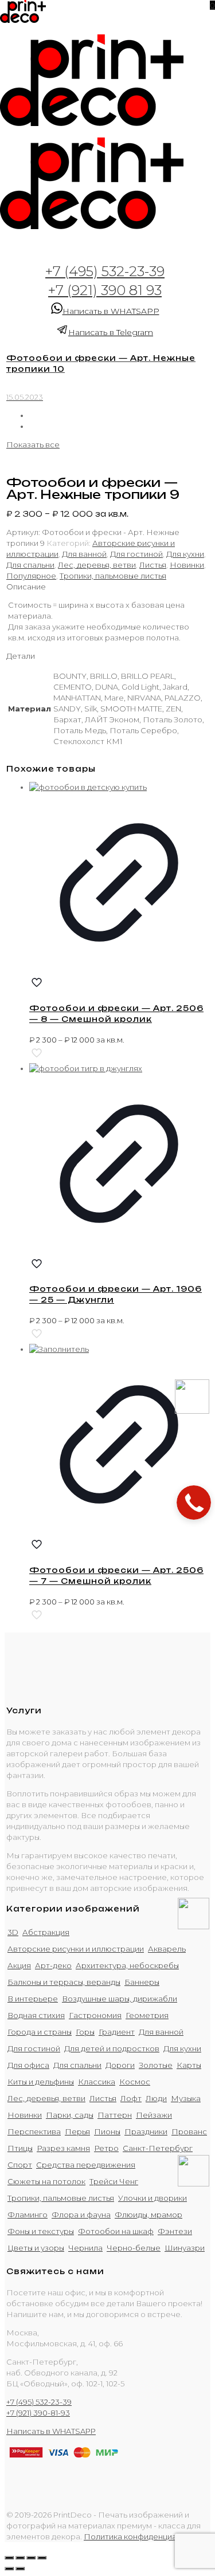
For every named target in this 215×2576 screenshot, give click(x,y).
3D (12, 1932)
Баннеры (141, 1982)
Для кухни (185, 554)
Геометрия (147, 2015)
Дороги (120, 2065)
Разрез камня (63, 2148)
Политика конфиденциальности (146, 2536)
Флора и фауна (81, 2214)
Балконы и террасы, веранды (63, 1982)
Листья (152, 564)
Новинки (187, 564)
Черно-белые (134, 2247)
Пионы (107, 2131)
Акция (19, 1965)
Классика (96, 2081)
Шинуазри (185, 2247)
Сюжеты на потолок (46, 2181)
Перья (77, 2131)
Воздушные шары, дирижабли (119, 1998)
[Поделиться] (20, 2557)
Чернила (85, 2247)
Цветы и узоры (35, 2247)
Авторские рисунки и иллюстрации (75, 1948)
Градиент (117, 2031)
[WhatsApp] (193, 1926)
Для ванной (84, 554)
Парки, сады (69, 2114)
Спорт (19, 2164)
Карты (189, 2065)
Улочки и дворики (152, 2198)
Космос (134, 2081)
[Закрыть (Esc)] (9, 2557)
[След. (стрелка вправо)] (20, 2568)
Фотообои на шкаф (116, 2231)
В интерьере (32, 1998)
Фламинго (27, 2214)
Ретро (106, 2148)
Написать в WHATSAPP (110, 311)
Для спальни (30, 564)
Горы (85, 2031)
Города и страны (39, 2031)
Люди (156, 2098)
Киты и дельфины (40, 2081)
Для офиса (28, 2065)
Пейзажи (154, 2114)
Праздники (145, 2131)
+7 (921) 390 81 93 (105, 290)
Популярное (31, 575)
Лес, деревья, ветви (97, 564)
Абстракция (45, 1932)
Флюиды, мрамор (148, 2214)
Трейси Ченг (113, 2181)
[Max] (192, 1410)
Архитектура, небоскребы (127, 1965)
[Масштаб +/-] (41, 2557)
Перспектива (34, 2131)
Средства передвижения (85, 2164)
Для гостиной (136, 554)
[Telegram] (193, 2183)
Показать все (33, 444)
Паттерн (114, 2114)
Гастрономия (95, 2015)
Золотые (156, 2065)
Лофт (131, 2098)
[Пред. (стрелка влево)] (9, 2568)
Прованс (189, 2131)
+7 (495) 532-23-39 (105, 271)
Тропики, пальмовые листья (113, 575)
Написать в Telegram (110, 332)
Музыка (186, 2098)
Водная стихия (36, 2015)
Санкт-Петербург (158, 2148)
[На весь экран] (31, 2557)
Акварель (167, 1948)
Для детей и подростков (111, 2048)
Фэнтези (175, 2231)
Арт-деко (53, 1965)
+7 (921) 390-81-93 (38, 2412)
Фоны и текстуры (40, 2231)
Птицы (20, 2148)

***

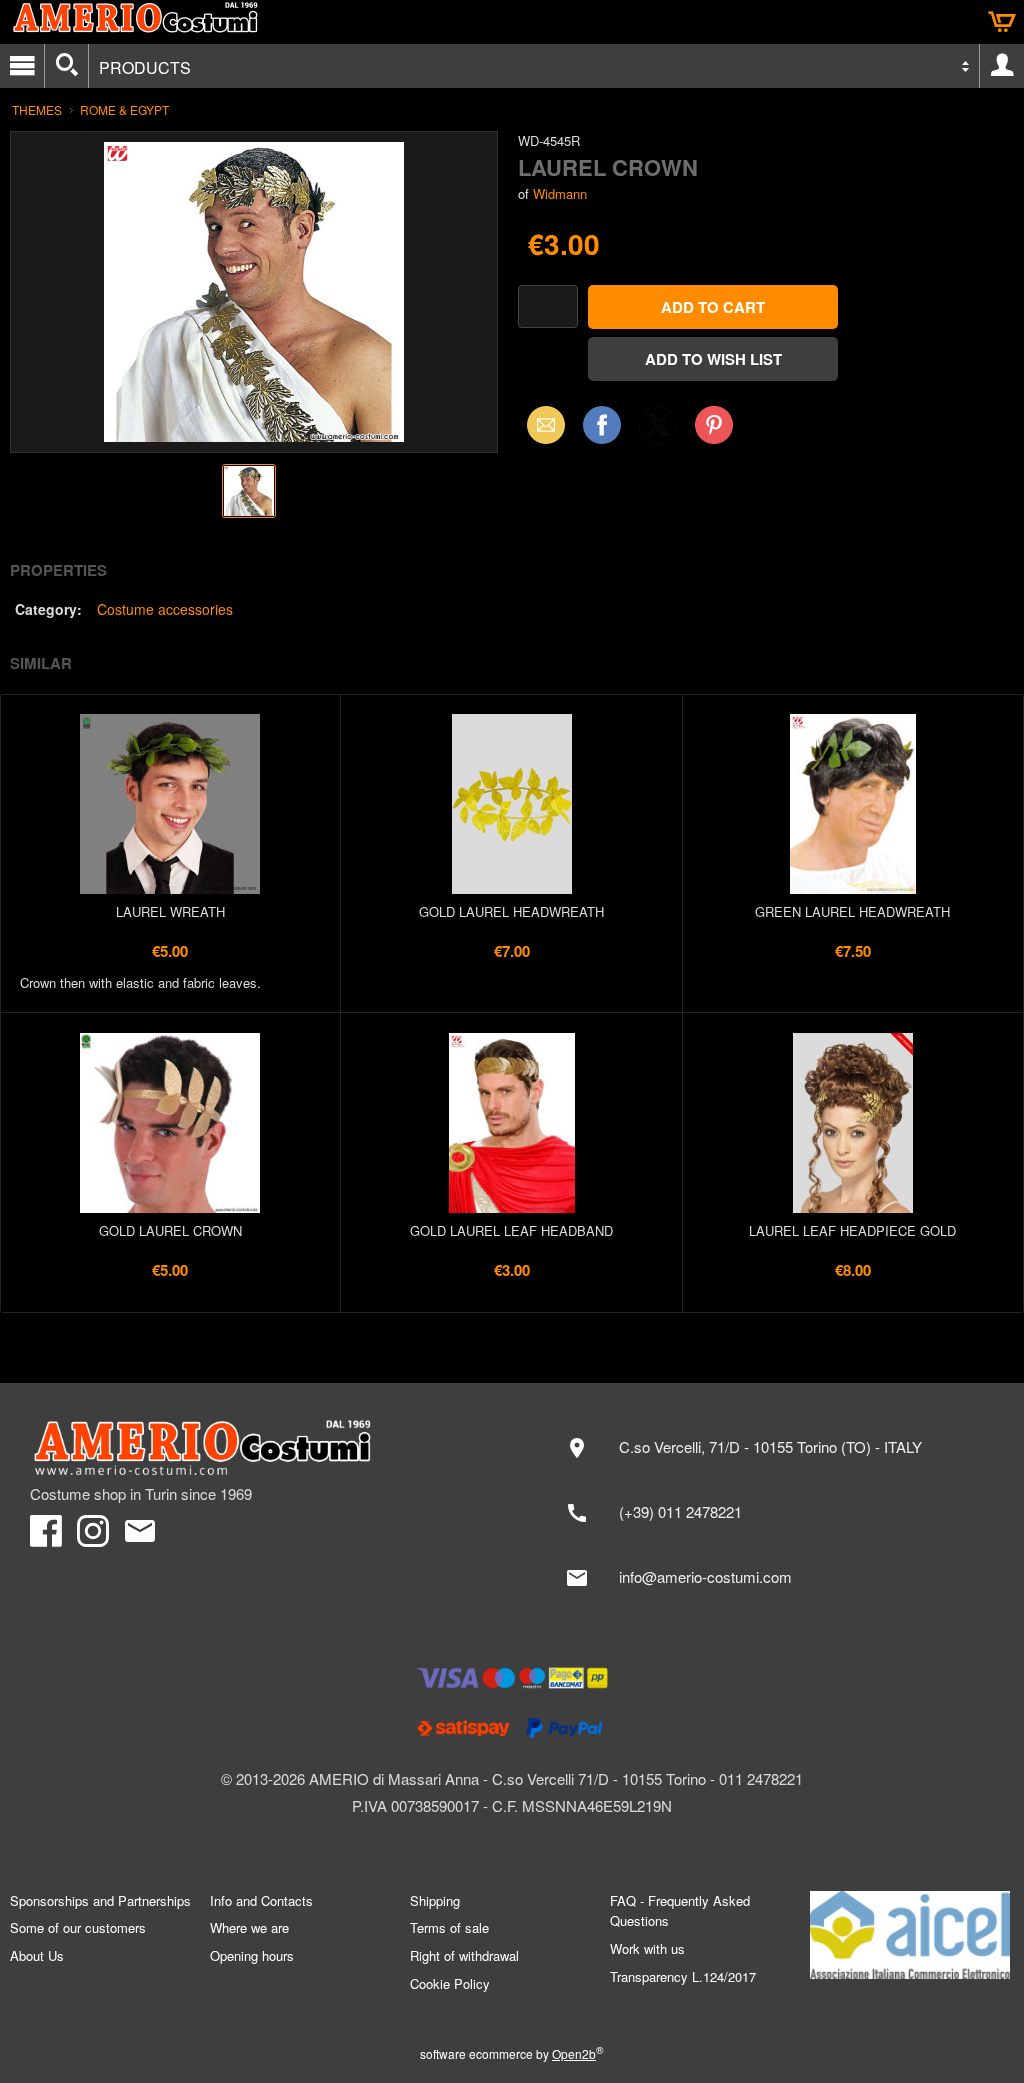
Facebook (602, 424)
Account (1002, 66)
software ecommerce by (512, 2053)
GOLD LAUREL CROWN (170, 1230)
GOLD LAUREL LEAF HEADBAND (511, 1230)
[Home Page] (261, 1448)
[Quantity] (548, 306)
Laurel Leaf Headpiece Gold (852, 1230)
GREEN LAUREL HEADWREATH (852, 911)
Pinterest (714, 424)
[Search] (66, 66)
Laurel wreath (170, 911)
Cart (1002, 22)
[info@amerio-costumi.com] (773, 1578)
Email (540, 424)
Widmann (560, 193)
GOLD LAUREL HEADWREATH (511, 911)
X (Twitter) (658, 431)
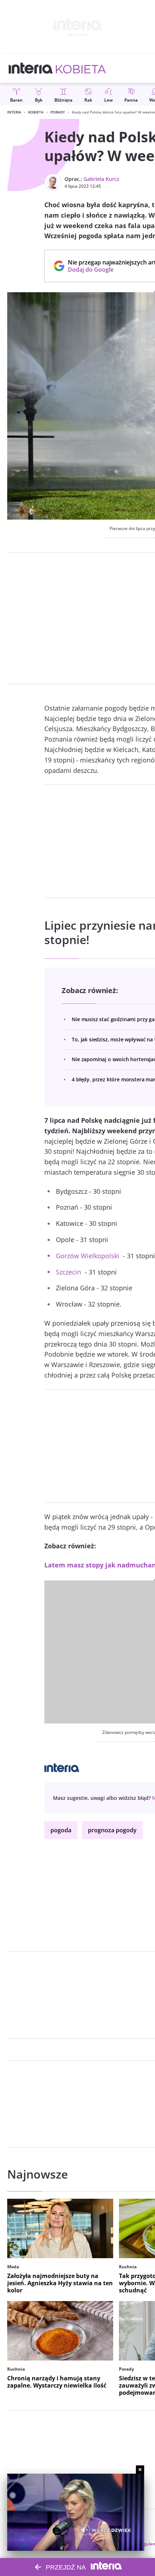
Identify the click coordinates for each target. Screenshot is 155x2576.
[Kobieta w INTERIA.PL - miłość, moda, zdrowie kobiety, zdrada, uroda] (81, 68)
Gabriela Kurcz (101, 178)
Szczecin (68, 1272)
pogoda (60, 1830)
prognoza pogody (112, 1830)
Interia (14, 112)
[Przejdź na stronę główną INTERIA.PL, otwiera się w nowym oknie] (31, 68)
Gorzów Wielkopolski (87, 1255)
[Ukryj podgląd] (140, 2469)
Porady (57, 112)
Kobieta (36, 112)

***

**AIM OF THE EXERCISE:** Give the exact lines, and only those, from the line containing "[Max] (192, 1410)" through the line containing "Санкт-Петербург (158, 2148)" in the entries above.

**RESULT BELOW:**
[Max] (192, 1410)
Архитектура, небоскребы (127, 1965)
[Масштаб +/-] (41, 2557)
Перспектива (34, 2131)
Средства передвижения (85, 2164)
Для гостиной (136, 554)
[Telegram] (193, 2183)
Показать все (33, 444)
Паттерн (114, 2114)
Гастрономия (95, 2015)
Золотые (156, 2065)
Лофт (131, 2098)
[Пред. (стрелка влево)] (9, 2568)
Прованс (189, 2131)
+7 (495) 532-23-39 (105, 271)
Тропики, пальмовые листья (113, 575)
Написать в Telegram (110, 332)
Музыка (186, 2098)
Водная стихия (36, 2015)
Санкт-Петербург (158, 2148)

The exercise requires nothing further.